Напротив Людочки сидел неопрятный, небритый, весьма самодовольный тип и, слюнявя пальцы, листал дешевую порнографическую газетенку. Каждый раз, открыв новую картинку, он сперва замирал, вглядываясь, а потом переводил оценивающий взгляд на Людочку, прищурившись, качая головой и критически разглядывая то одну, то другую часть ее фигуры, возвращаясь глазками к картинке. Ниже пояса разглядывать ему было не с руки, так он даже передвинулся слегка и задергал ляжками от удовольствия.
Людка терпела, не поднимала скандала. Ей нельзя было привлекать к себе внимания. «Ох, пожалуюсь Морзику — он тебя и уроет!» — утешалась в мыслях она. Мухомор съежился под своим картузом тремя рядами впереди и уже раз пять оглянулся. Нос у него был синий, но не от холода, а скорее от пережитого страха. Сумку он поставил на колени и прижимал к груди обеими руками. Поди тут, угадай, что он задумал сделать! Людочка даже лоб морщила от напряжения, и пассивные домогательства страдальца напротив ею полностью игнорировались.

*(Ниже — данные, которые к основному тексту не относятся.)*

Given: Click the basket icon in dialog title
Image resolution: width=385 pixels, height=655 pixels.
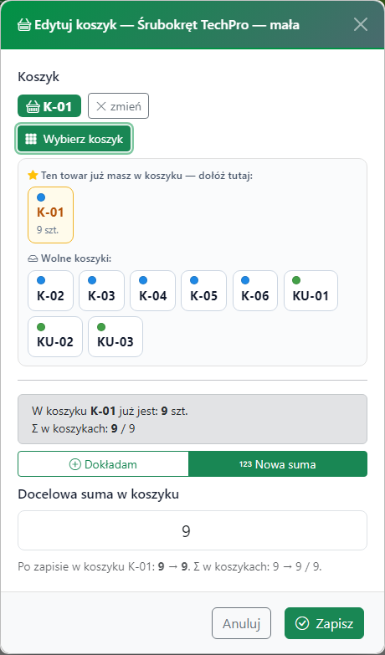Looking at the screenshot, I should 24,25.
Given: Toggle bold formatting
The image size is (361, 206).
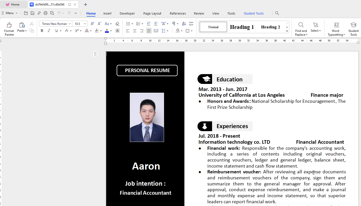Looking at the screenshot, I should click(x=42, y=31).
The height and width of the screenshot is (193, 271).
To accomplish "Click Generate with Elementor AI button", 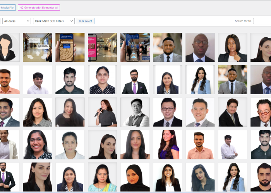I will pyautogui.click(x=39, y=8).
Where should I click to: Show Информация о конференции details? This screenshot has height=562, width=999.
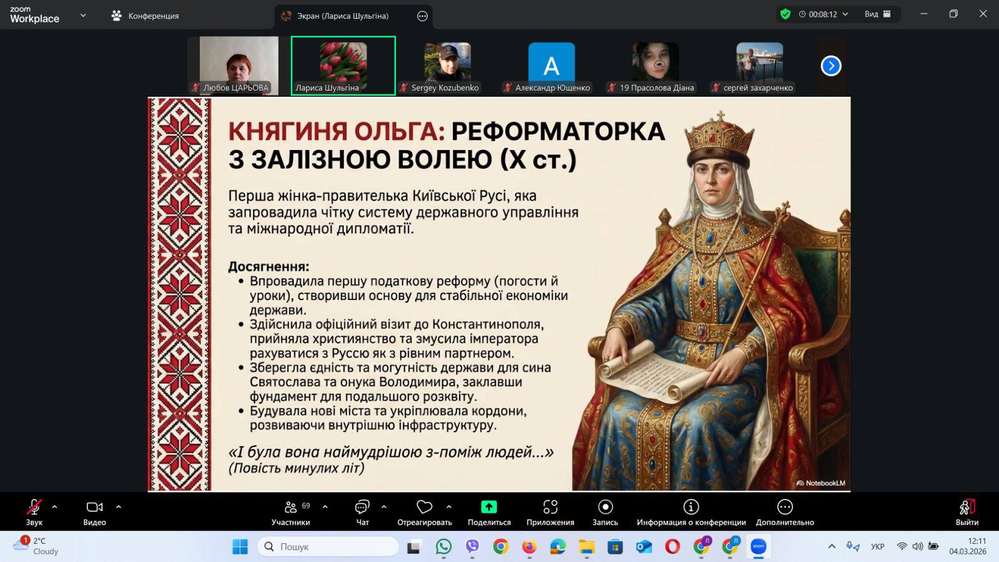tap(691, 512)
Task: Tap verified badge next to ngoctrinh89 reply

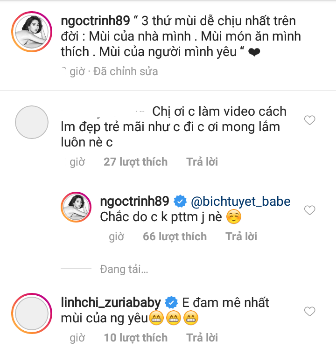Action: (x=179, y=202)
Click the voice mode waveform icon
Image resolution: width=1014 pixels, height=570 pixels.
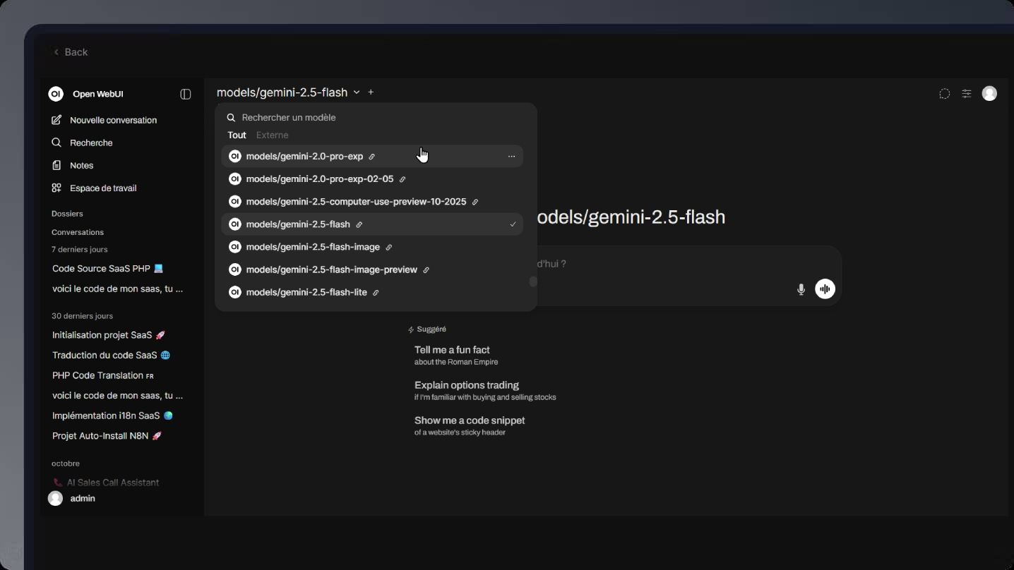(x=825, y=289)
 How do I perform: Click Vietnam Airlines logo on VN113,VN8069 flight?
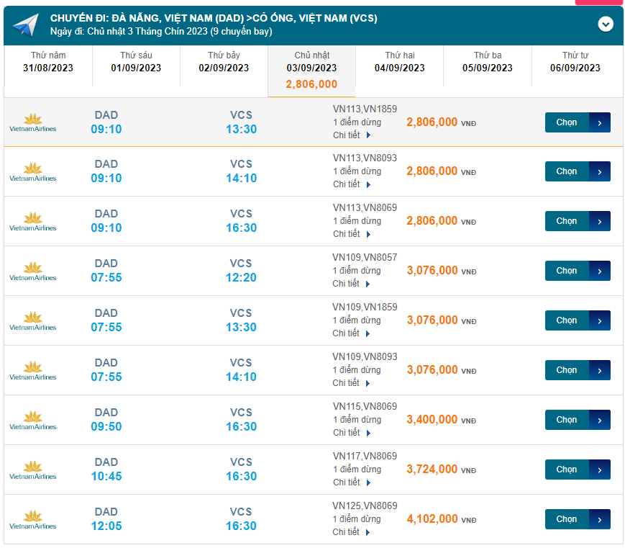32,221
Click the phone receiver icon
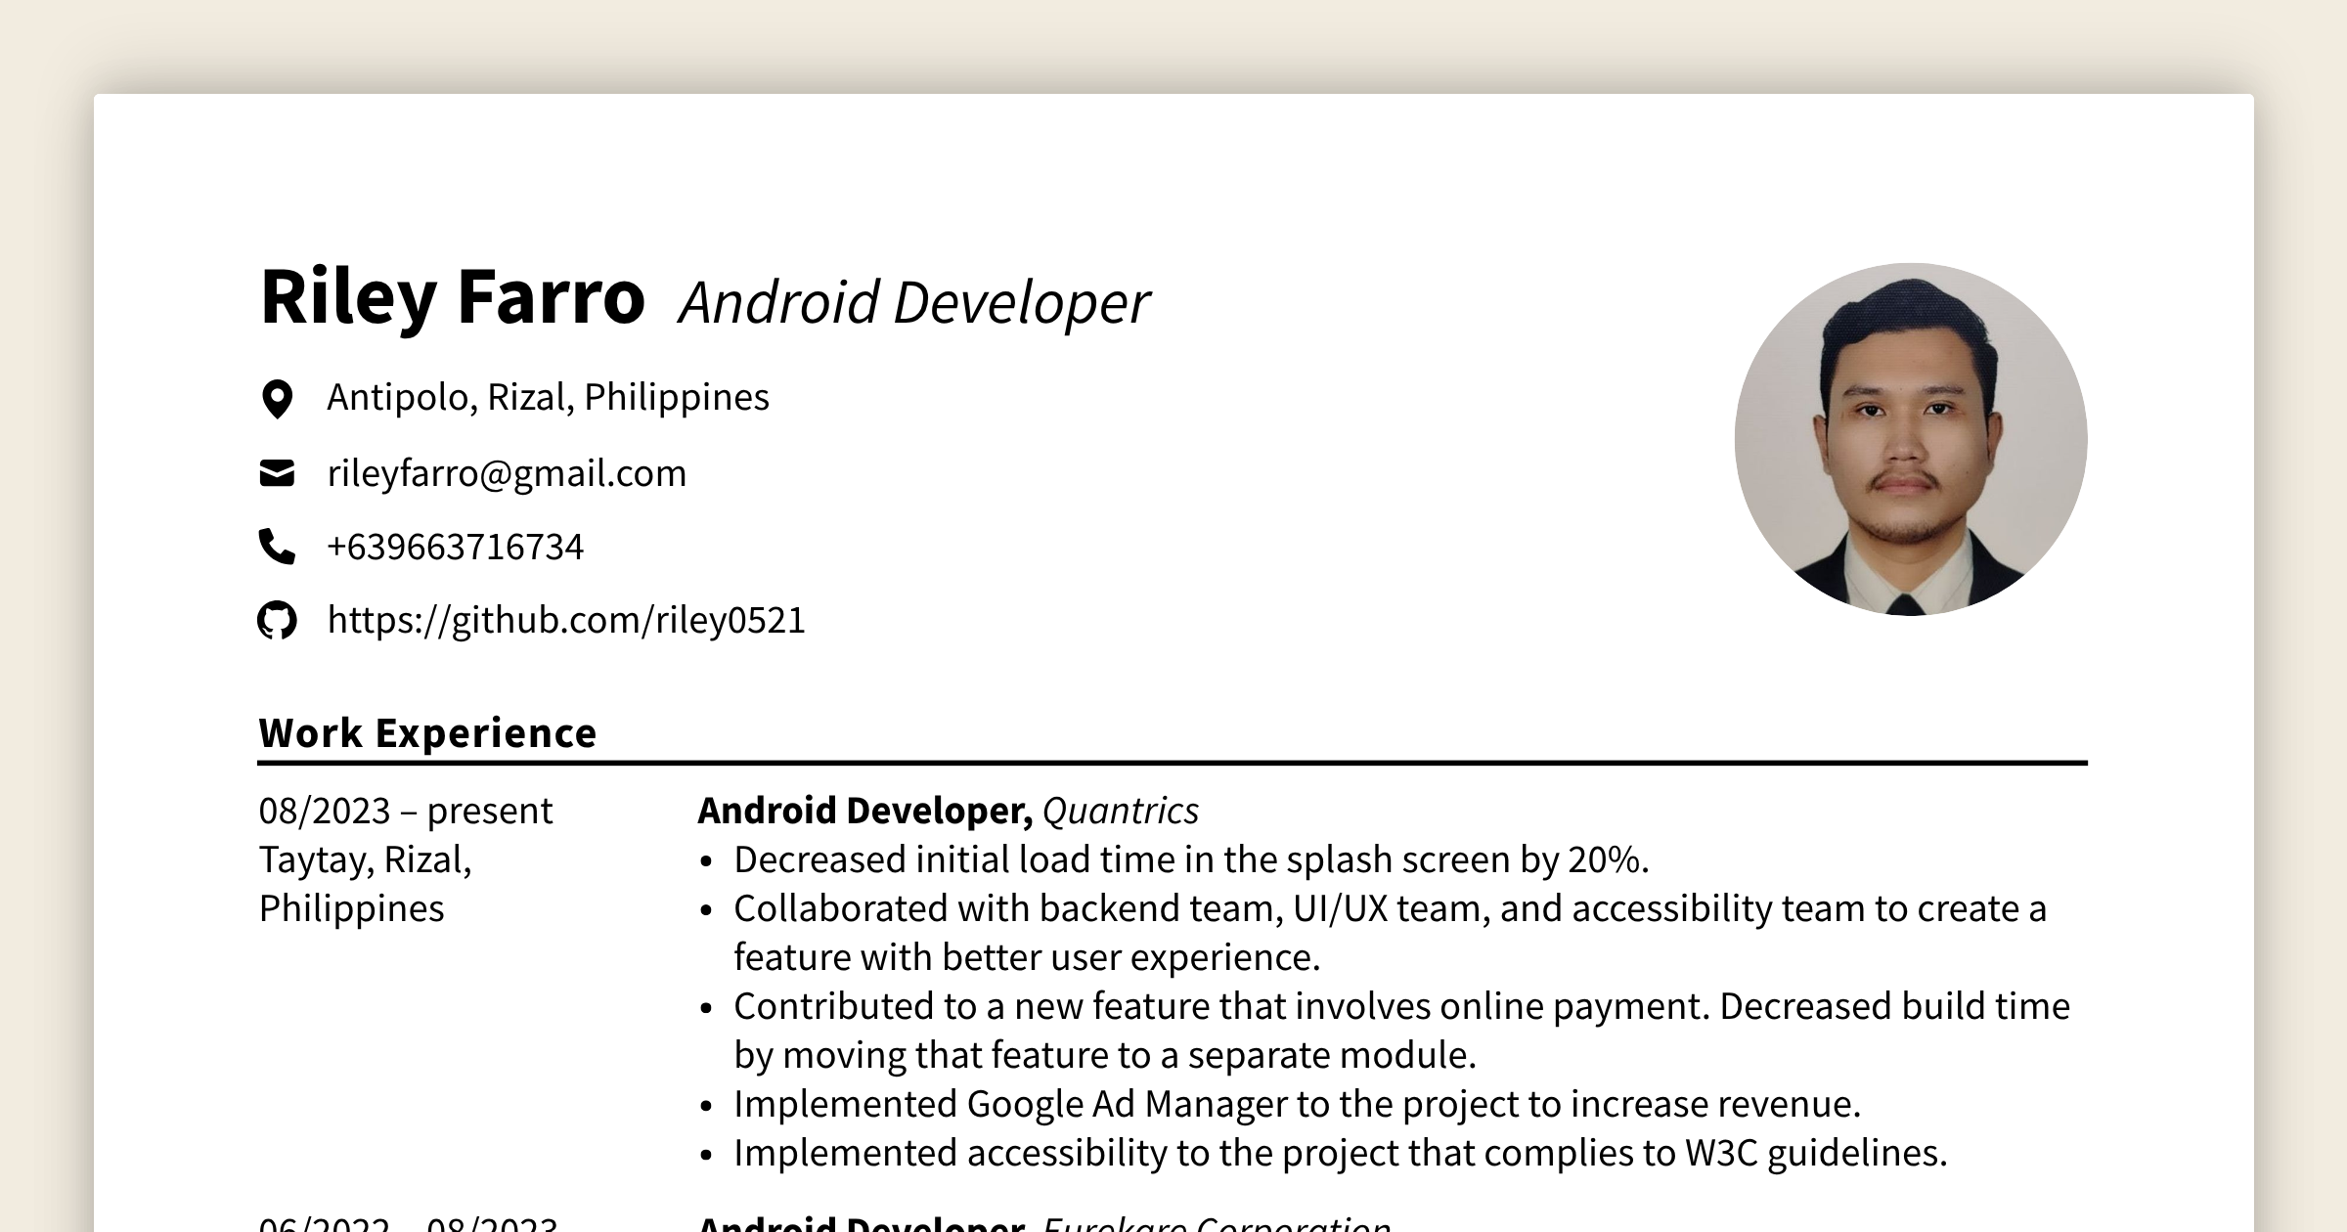The width and height of the screenshot is (2347, 1232). [278, 547]
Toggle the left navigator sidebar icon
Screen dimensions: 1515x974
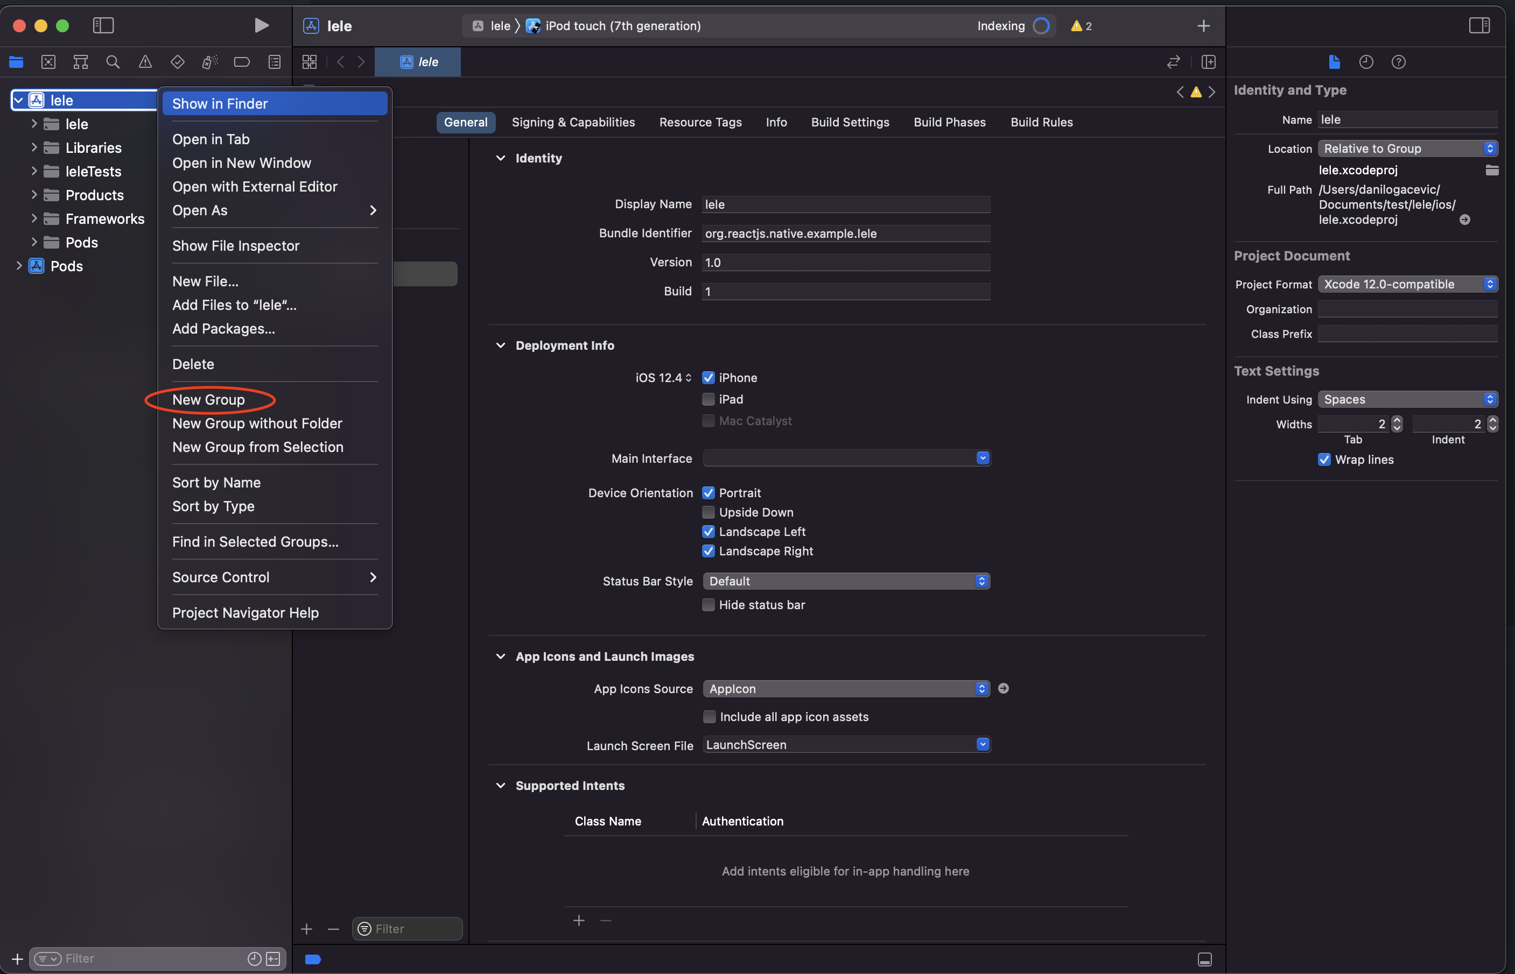click(x=103, y=25)
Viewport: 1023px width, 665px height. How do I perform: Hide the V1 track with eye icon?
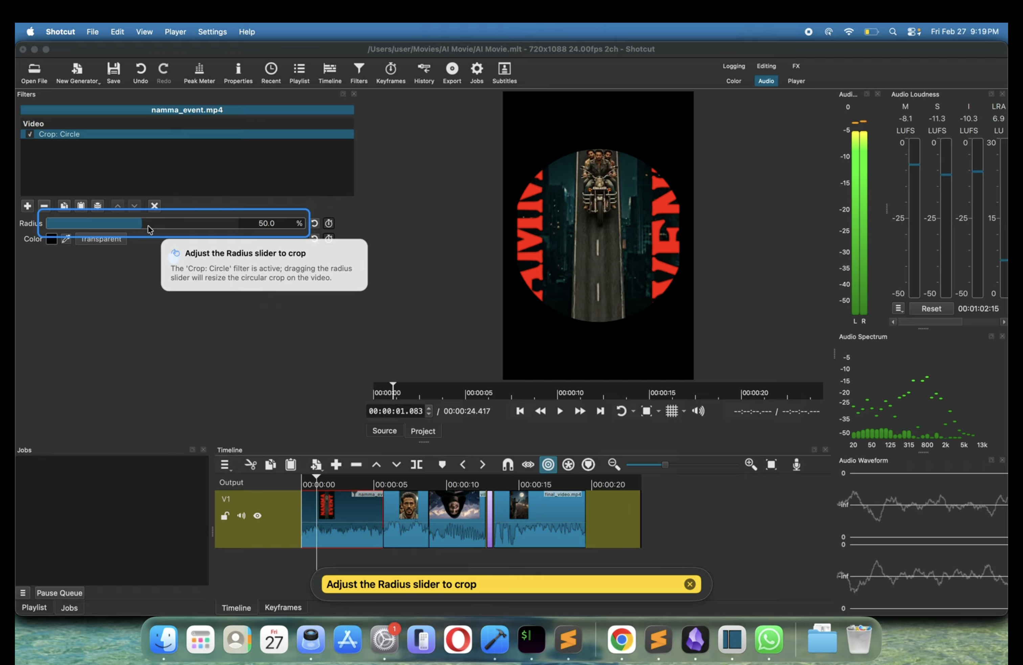tap(257, 516)
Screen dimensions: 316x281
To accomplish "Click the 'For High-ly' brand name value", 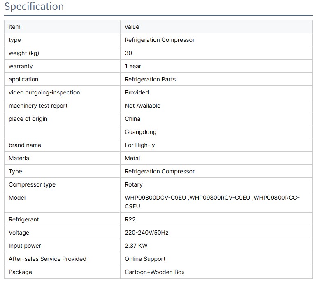I will (140, 145).
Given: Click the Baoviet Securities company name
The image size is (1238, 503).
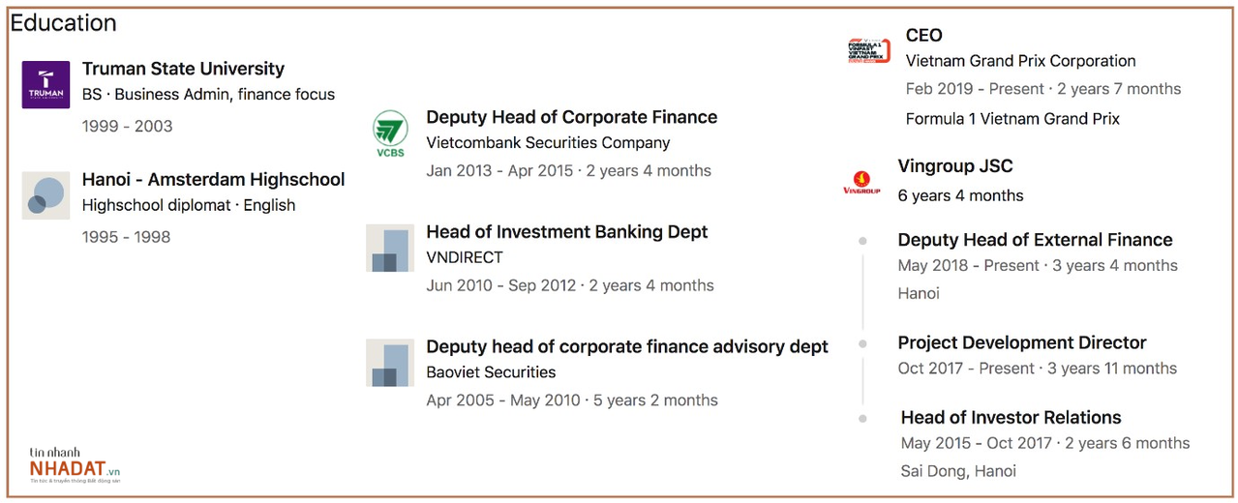Looking at the screenshot, I should [491, 372].
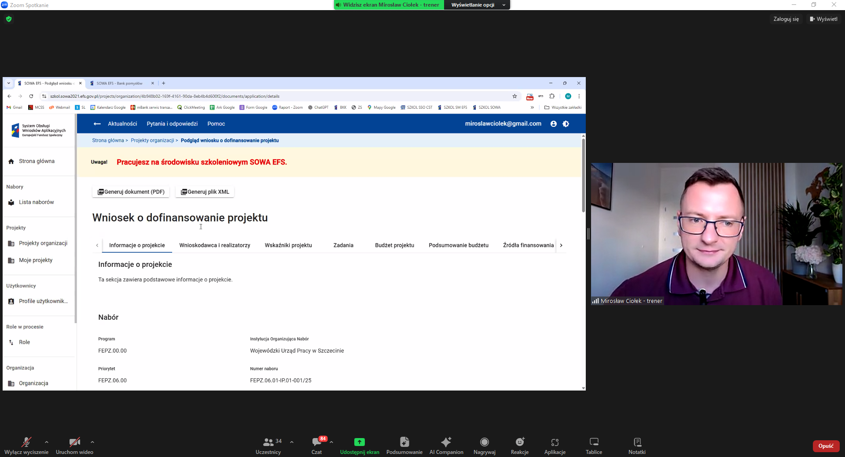The height and width of the screenshot is (457, 845).
Task: Open the Reakcje emoji icon
Action: click(x=520, y=442)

По мере хода электрички наблюдаемый Сыроежкин успокаивался. Поначалу ему все чудилось, что некто грозный под шипенье дверей войдет на остановке, потом он расслабился, прикупил бутылочку пива и возрадовался простым прелестям жизни, как человек, только что избегнувший смертельной опасности. Он явно не чувствовал себя в бегах, не боялся контролеров с милицией и, видимо, вовсе не предполагал, что его днем с огнем разыскивает питерское управление ФСБ. Более того, присутствие в вечерней электричке милицейского наряда, усиленного дюжими омоновцами, даже приободрило его. Пушок примечала все это и делала выводы, поделиться которыми ей было не с кем.